## STORED DATA
○ ○ ○ ○

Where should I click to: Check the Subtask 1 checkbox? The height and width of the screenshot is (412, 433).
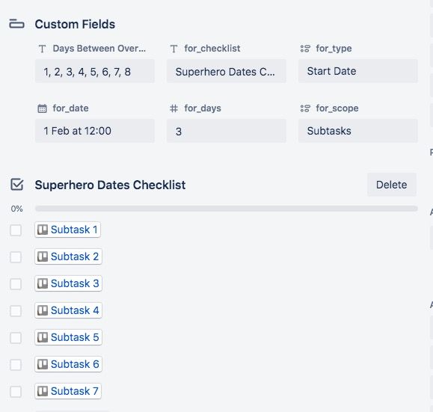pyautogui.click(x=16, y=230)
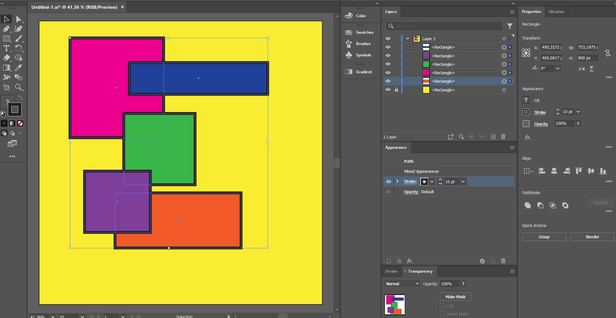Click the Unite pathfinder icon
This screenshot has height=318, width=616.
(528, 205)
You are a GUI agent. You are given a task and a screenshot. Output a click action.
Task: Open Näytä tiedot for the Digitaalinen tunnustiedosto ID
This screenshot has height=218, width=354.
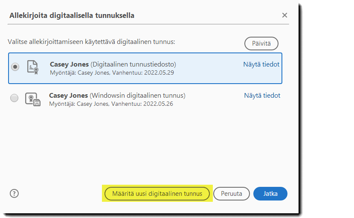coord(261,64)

○ ○ ○ ○

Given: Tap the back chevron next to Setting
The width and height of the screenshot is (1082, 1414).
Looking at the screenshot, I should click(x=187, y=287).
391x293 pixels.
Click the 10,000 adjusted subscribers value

○ ○ ○ ○

Please output, exactly as written, the lines above from the one holding "Where should I" through the one holding "You are a GUI", both included, with the pictures omitted.

## RESULT OF THIS TASK
Where should I click to: Check the Subtask 1 checkbox? The height and width of the screenshot is (412, 433).
pyautogui.click(x=16, y=230)
Click the Unite pathfinder icon
This screenshot has height=318, width=616.
(528, 205)
You are a GUI agent. You are given a task and a screenshot. Output a click action.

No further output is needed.